Colorado Employer’s Law, a member of the Worklaw® Network, a nationwide affiliation of independent law firms practicing labor and employment law – joined in the filing today of a lawsuit (PDF) against the U.S. Department of Labor and Secretary Thomas Perez to block the federal government’s illegal intrusion into private conversations regarding employment, labor and HR matters between attorneys and employers. Under a new Interpretation of current “persuader rule” law released by the Department on March 23, 2016, the government will now require vast numbers of employers and attorneys in America to disclose confidential information — including the nature of conversations, copies of representation agreements, the amounts of fees paid, and other details – about employment, labor and HR-related legal matters. The rule requires disclosure of advice provided after June 30, 2016.

“As counselors to the business community here in Denver we are taking a stand to protect employers’ rights to seek advice and assistance in confidence, and keep government out of employer conversations with their attorneys,” said Jennifer Gokenbach, the founding attorney of Colorado Employer’s Law. “Without a doubt, this is the single-most important regulatory threat to every American company today, and we will join in leading the fight to block the government’s irresponsible attack on these freedoms.”

Under rules in place for decades, based on the bedrock principle of attorney-client privilege, employers have been free to seek legal assistance and consultation on labor and employment matters without fear of government intrusion into private conversations. This new Interpretation will force the disclosure of confidential attorney-client information.

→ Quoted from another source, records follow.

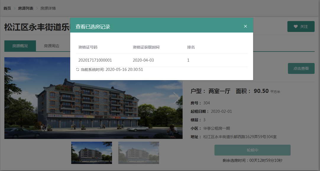Click the 轮候中 button
The image size is (320, 171).
[252, 150]
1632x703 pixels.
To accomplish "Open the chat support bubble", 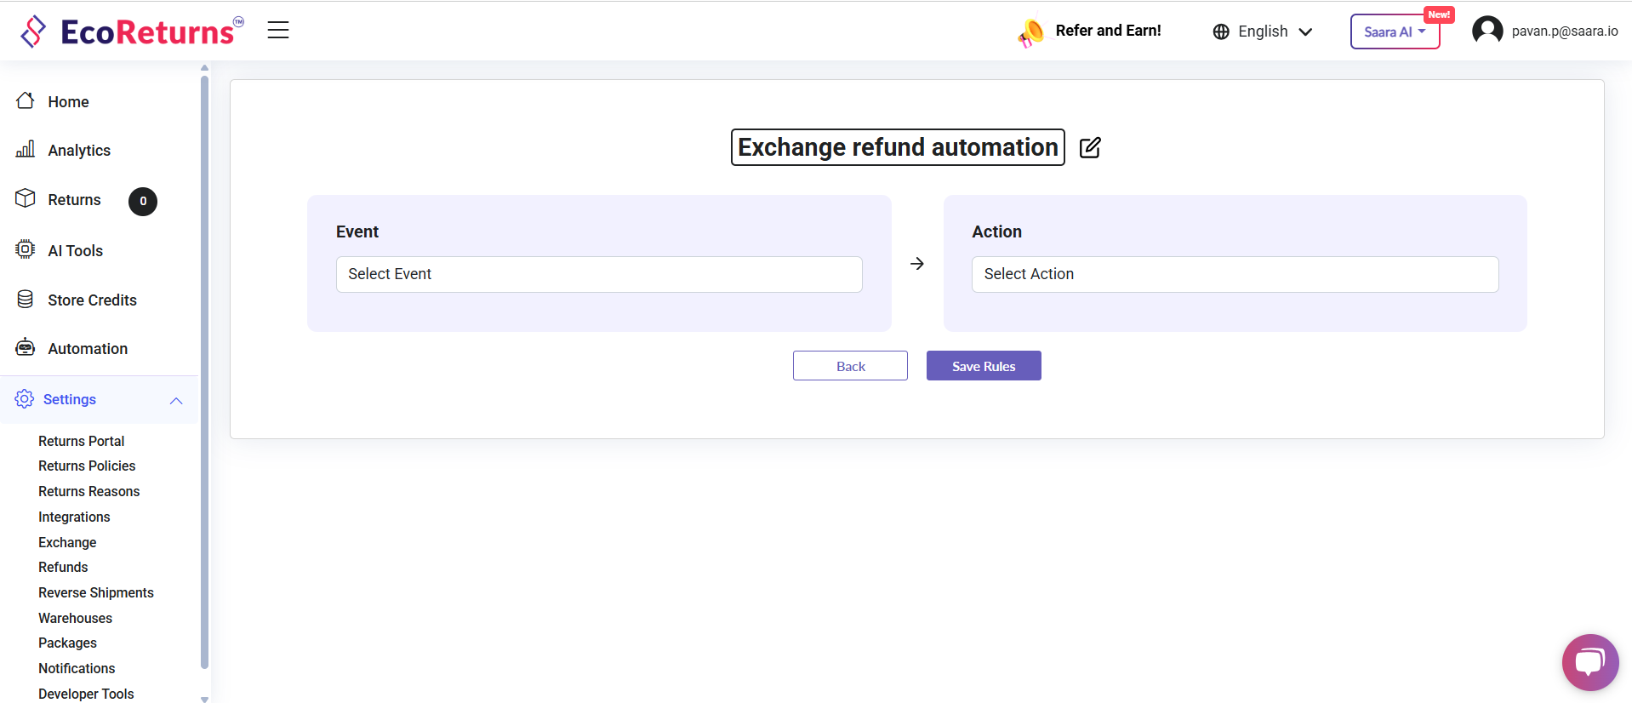I will pyautogui.click(x=1589, y=662).
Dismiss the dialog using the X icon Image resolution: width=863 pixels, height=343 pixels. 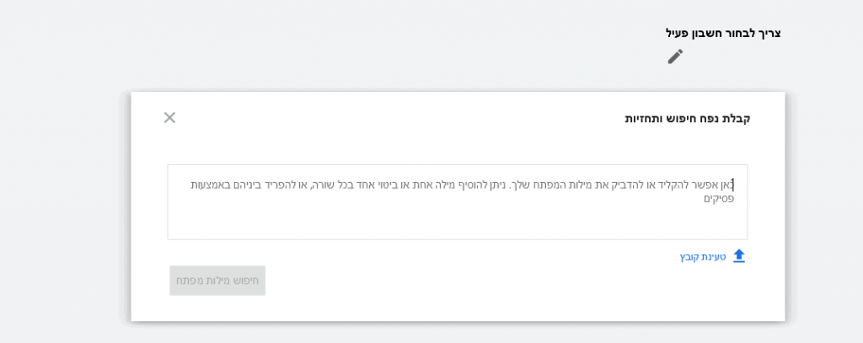click(169, 117)
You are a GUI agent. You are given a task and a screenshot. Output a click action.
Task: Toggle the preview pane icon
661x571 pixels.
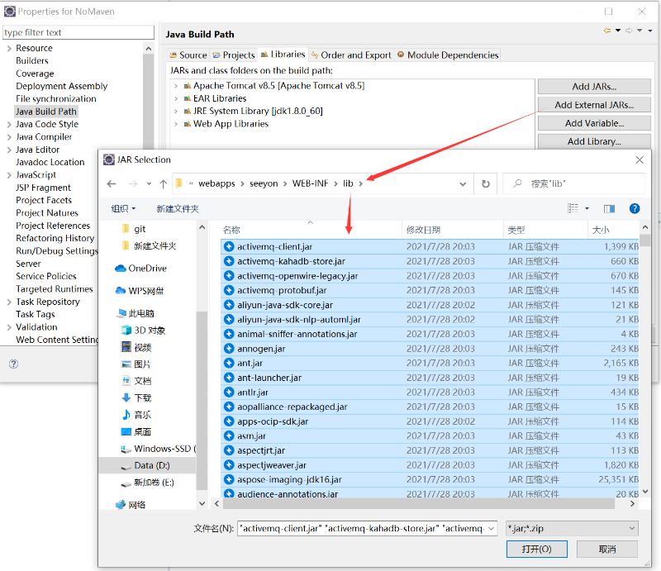click(x=610, y=209)
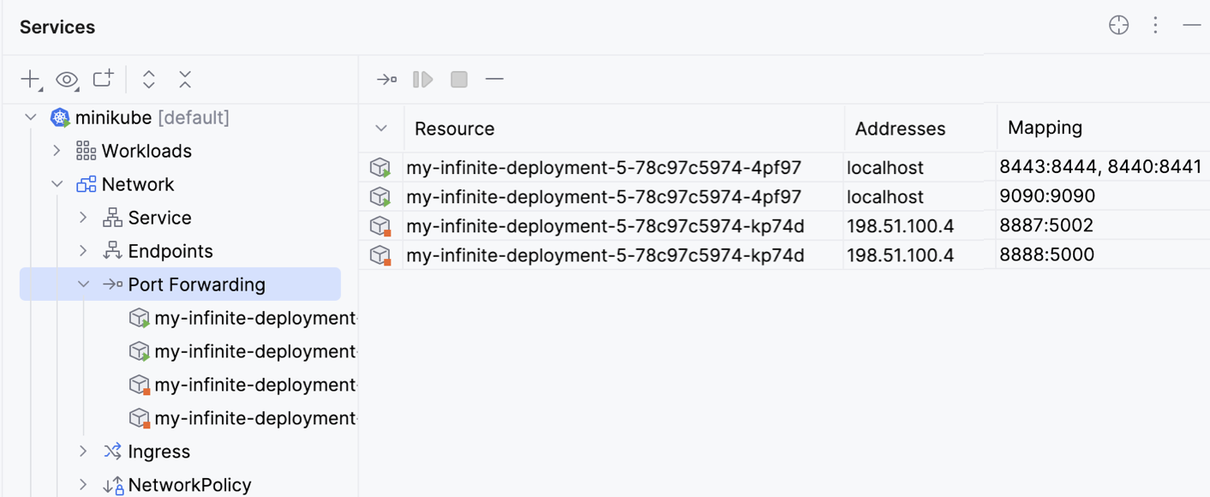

The Interpretation is an election year favor to organized labor, a favor that violates the First Amendment because it is designed to suppress speech that opposes unions. The breadth of the Department’s Interpretation means that almost any common employment question or HR advice could trigger disclosure to the government. For instance, under the interpretation, attorneys and employers will now be left questioning whether they have to submit a report to the Department every time the attorneys perform innocuous HR-related activities such as editing an employee handbook, consulting with an employer about an employee complaint, planning an employee-satisfaction survey, or revising content for employees on an employer’s website.

If attorneys or employers “guess wrong,” the consequences are harsh—jail time and fines for attorneys and employers are possible consequences under the law.

The Department’s reinterpretation also violates the Regulatory Flexibility Act, which requires the government to conduct detailed cost-benefit analyses studies of new regulations on small businesses. The Department estimated the impact of its change on small business at $826,000 annually, a figure that the Department of Labor’s former Chief Economist, Diana Furchtgott-Roth, calculates as woefully inadequate given the expansive scope of the regulation and impact on vast numbers of employers in America.

“Complying with the proposed rule could cost establishments about $9 billion in the first year and about $5.5 billion in subsequent years, for a ten-year cost of $60 billion,” Furchtgott-Roth concluded in a January 2016 report for The Manhattan Institute. “The Department should have examined what the cost would be if all potentially affected employers and advisers were to file. This would have provided an honest assessment of the potential effect of the proposed rule.”

The Department’s failure to properly take into account how this reinterpretation would impact small business owners is a glaring omission and another reason to set the regulation aside.

Worklaw® Network’s lawsuit, which was filed in the United States District Court for the District of Minnesota (PDF), seeks to stop and overturn the Department of Labor’s unconstitutional reinterpretation of the “advice exception” in Section 203(c) of the Labor Management Reporting and Disclosure Act, 29 USC 433(c).

Gokenbach Law, LLC d/b/a Colorado Employer’s Law is based in Denver, Colorado. It is a member of Worklaw® Network, a nationwide affiliation of independent law firms practicing management-side labor and employment law, with member firms, attorneys or affiliates in 27 U.S. states, Australia, Canada, China, India, Germany, and Mexico.